BBSRC-funded studentship: A reverse genetics approach to study the role of non-neutralising epitopes in FMD vaccine induced protection

Lead Research Organisation: The Pirbright Institute
Department Name: UNLISTED


Foot-and-mouth disease (FMD) is a highly contagious disease affecting cloven-hoofed livestock. The causative agent of FMD is a small non-enveloped virus with a positive-sense RNA genome. The mutation rate of the virus is very high leading to existence of seven distinct serotypes of FMDV and multiple subtypes indicating significant genetic variability. Though vaccination is an important means to control FMD, immunization with one vaccine strain does not confer protection against the other serotypes and sometimes even between subtypes. Moreover, the molecular basis for vaccine induced protection and the breadth of antigenic cover provided by individual vaccines is poorly understood.
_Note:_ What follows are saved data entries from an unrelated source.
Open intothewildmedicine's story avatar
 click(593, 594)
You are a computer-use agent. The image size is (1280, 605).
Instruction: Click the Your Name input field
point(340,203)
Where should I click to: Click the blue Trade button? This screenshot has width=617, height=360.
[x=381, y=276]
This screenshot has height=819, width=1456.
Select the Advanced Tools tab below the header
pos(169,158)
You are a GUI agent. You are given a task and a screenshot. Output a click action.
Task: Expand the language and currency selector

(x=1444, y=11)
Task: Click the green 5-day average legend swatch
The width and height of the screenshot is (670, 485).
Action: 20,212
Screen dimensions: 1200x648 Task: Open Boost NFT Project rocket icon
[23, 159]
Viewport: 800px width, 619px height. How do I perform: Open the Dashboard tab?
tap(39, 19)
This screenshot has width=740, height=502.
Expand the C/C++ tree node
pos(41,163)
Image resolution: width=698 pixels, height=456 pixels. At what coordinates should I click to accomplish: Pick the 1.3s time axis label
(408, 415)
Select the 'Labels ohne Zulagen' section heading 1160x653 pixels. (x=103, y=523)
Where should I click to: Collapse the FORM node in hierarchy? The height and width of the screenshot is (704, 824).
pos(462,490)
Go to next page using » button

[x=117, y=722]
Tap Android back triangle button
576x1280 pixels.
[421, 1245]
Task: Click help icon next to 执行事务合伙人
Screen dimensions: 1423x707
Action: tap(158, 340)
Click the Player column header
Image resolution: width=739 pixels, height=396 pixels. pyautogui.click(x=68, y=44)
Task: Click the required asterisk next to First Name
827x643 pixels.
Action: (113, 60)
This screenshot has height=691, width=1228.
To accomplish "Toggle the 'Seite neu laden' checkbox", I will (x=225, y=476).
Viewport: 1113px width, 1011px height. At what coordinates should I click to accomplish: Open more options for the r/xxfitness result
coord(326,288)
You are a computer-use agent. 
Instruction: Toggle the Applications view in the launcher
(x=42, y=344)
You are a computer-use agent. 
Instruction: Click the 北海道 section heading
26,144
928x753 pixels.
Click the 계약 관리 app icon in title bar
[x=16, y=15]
Following vaccination both neutralising and non-neutralising antibodies are induced, however their relative importance in protection is not known. Studies carried out in the last two decades have mainly focused on the neutralizing antibodies which are considered as an important component in vaccinal protection. However studies using multiple Mab escape mutants have suggested the non-neutralising antibodies playing a very significant role in FMD vaccine induced protection. The identification of these epitopes and establishment of their significance in antibody mediated protection against FMD will contribute to development of effective strategies in designing better vaccines and in particular ones with a broader spectrum of cross-protection. The main aim of this studentship is to identify the genetic component of FMDV which plays a significant role in antigenic variability among different FMD viruses and to study their (non-neutralising epitopes) contribution in FMD vaccine-induced protection.